PROBOLINGGO, PATROLI POS
Dinamika rumah tangga pemilik destinasi kuliner populer, Warung Simbok, kembali memanas dan memicu perbincangan publik di Probolinggo. Perselisihan antara sang owner dengan istrinya kini resmi memasuki babak hukum baru. Minggu (3/5/2026), laporan terbaru mengonfirmasi bahwa gugatan hukum yang dilayangkan sang istri telah menginjak tahap ketiga.
Kasus ini menyita perhatian luas lantaran proses hukum yang ditempuh dianggap melampaui batas kewajaran komunikasi keluarga. Sejumlah pihak yang memantau perkembangan kasus ini menyayangkan prosedur penggugatan yang dinilai dilakukan secara mendadak. Istilah “tanpa adab” pun mencuat untuk menggambarkan minimnya etika kekeluargaan dalam proses persidangan yang sedang berjalan.
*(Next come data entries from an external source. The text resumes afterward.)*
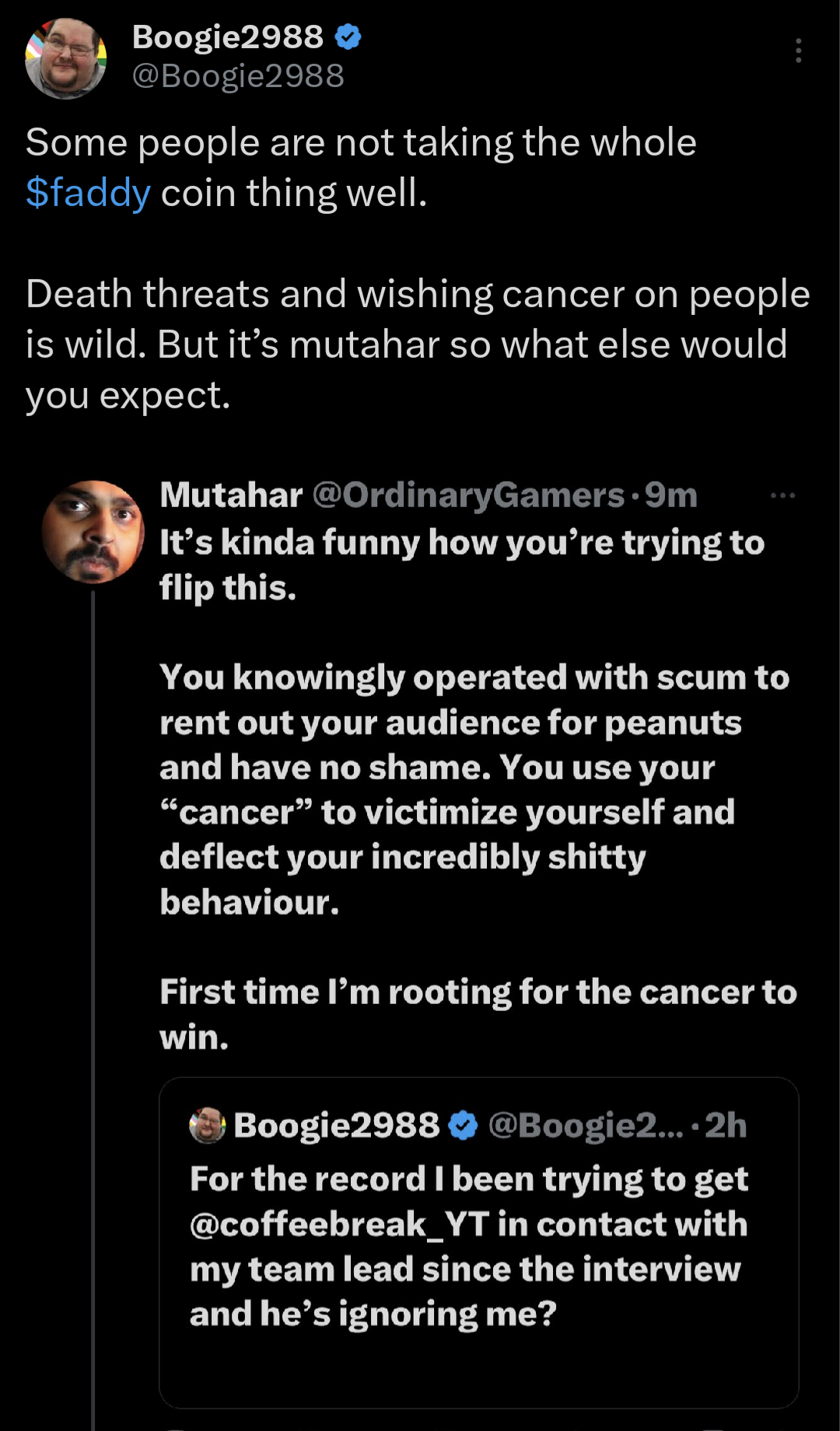The image size is (840, 1431).
Task: Open the top Boogie2988 display name
Action: pyautogui.click(x=227, y=37)
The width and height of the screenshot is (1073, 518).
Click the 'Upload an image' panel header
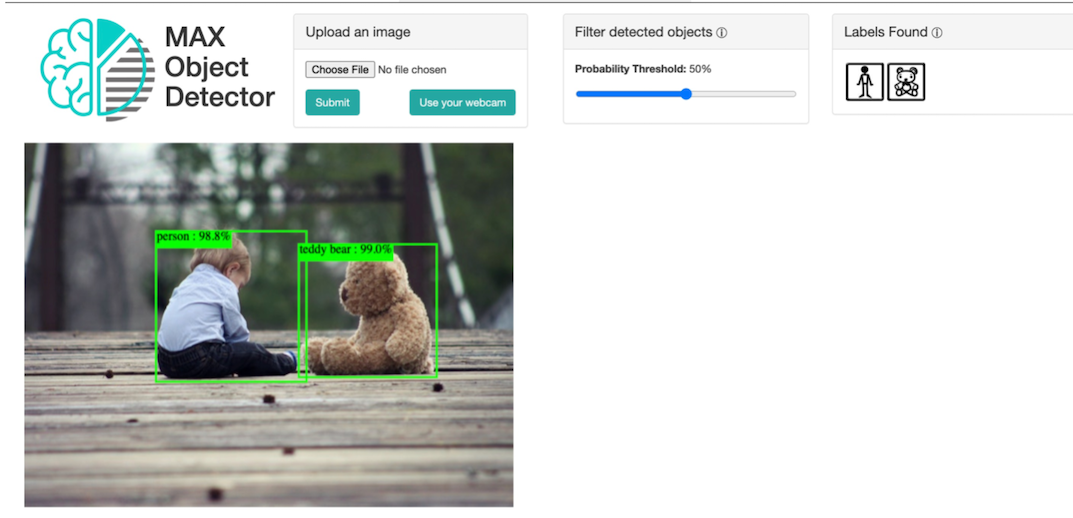pos(358,32)
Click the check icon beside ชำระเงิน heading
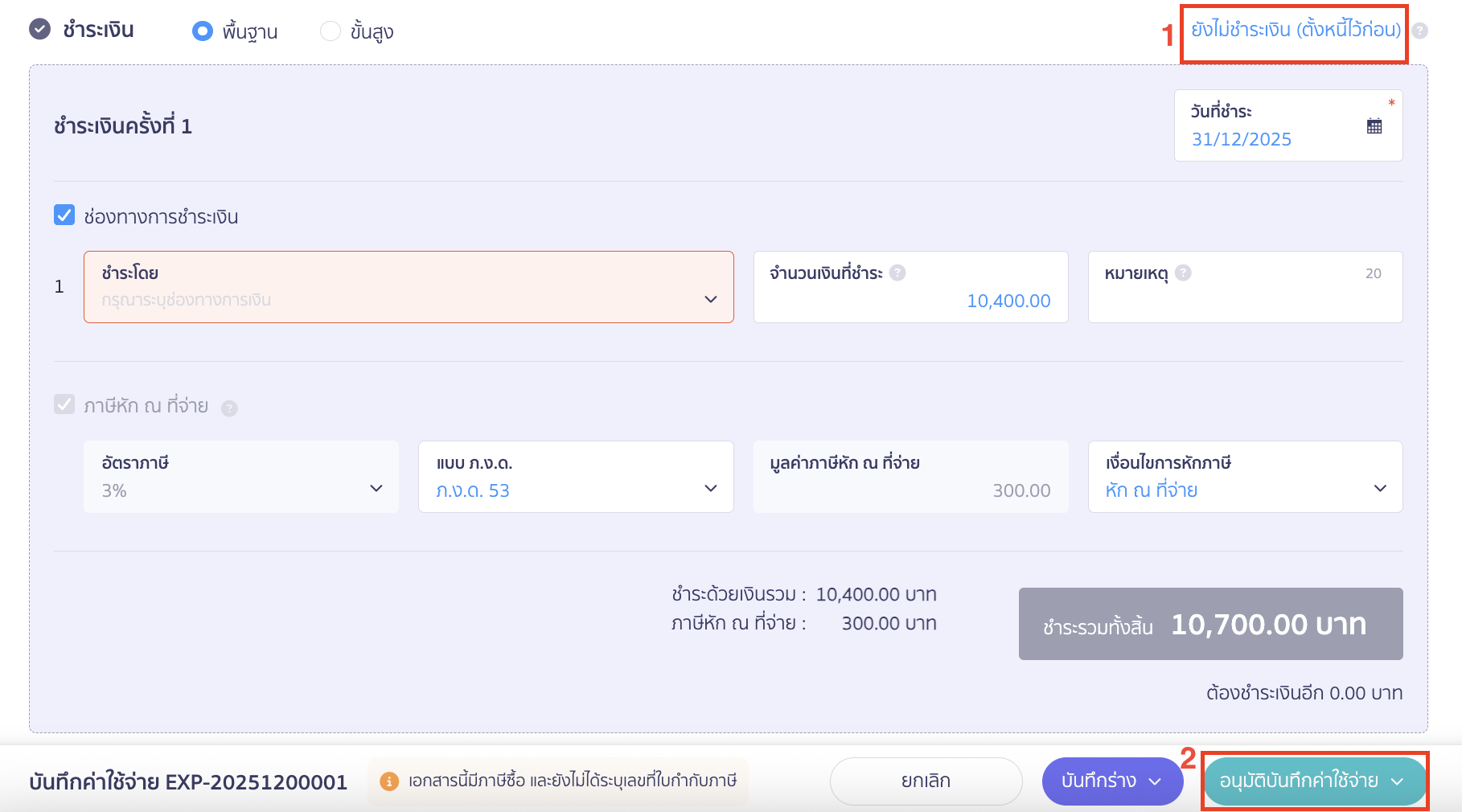Screen dimensions: 1462x812 click(x=39, y=30)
Konflik yang telah memasuki jilid ketiga ini mengindikasikan adanya kebuntuan yang cukup mendalam antara kedua belah pihak. Belum adanya titik temu di meja hijau membuat publik berspekulasi mengenai stabilitas internal manajemen rumah makan yang menjadi salah satu ikon kuliner lokal tersebut. Di media sosial, para pelanggan setia mulai menyuarakan keprihatinan terkait dampak dari kemelut ini terhadap operasional usaha ke depannya.
Hingga saat ini, proses hukum masih terus bergulir di Pengadilan Agama Probolinggo. Masyarakat berharap agar kedua belah pihak mampu menanggalkan ego dan menyelesaikan persoalan dengan cara yang lebih bermartabat. Sikap saling menghargai dalam proses hukum dinilai sangat penting agar masalah ini tidak terus menjadi konsumsi publik yang kontraproduktif.
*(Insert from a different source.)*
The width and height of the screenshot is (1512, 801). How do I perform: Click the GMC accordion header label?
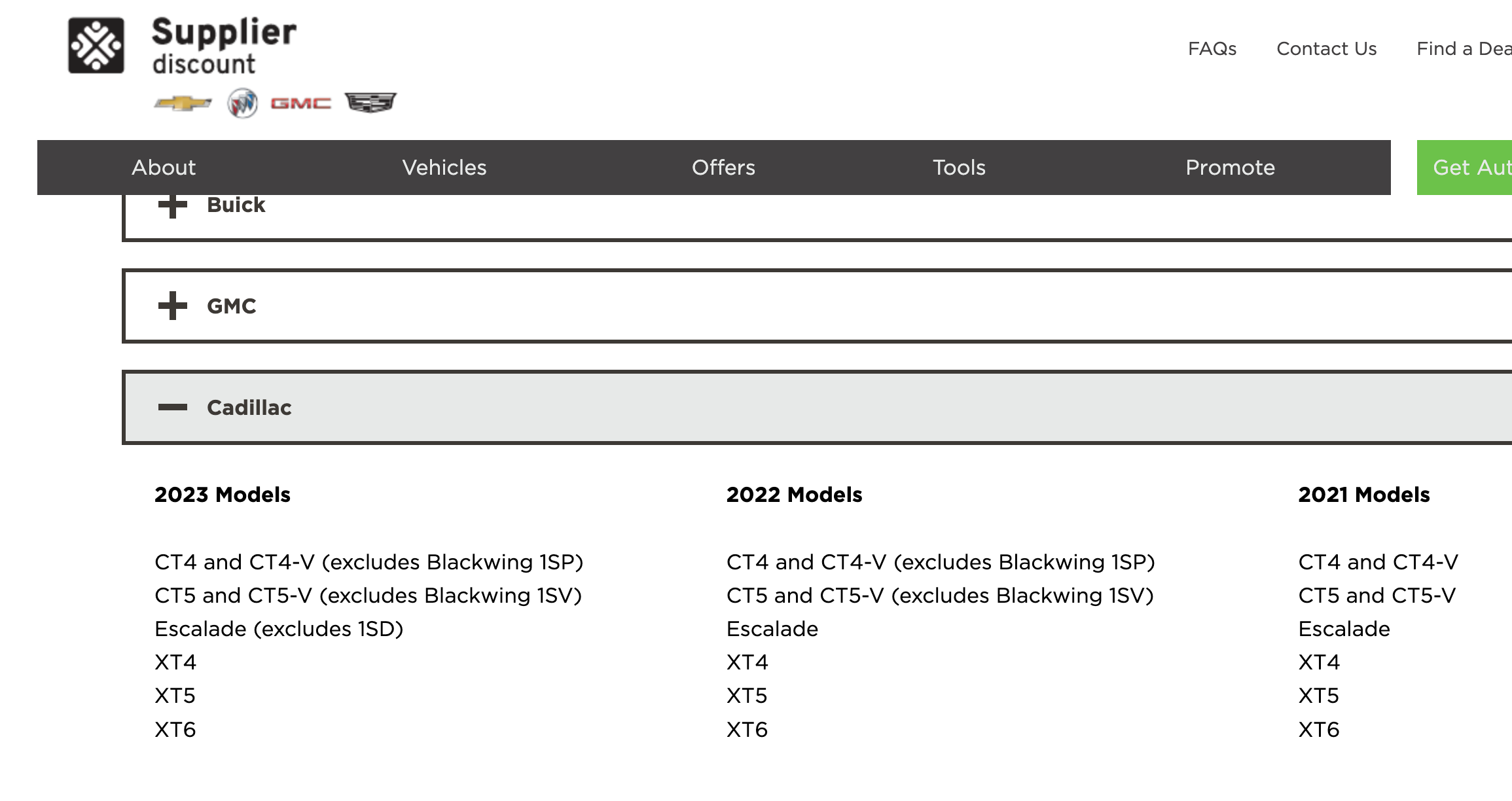(x=232, y=306)
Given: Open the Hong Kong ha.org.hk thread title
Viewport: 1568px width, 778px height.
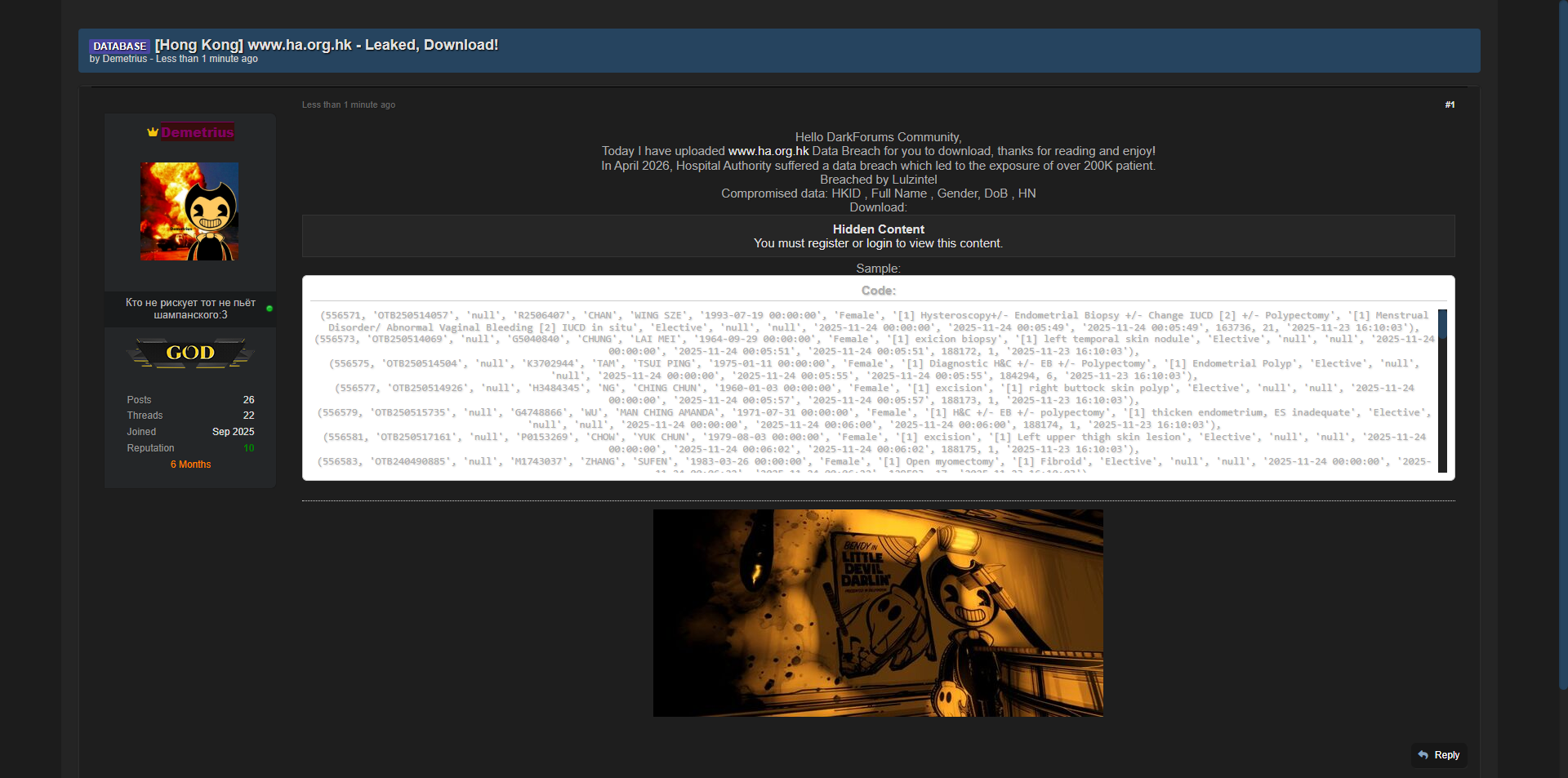Looking at the screenshot, I should [327, 45].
Sampai berita ini diterbitkan, baik pihak owner maupun sang istri belum memberikan pernyataan resmi secara terbuka mengenai rincian materi dari gugatan ketiga tersebut. Tim redaksi akan terus melakukan pemantauan di lapangan guna mendapatkan klarifikasi lebih lanjut dari pihak-pihak terkait maupun otoritas pengadilan. (Red**).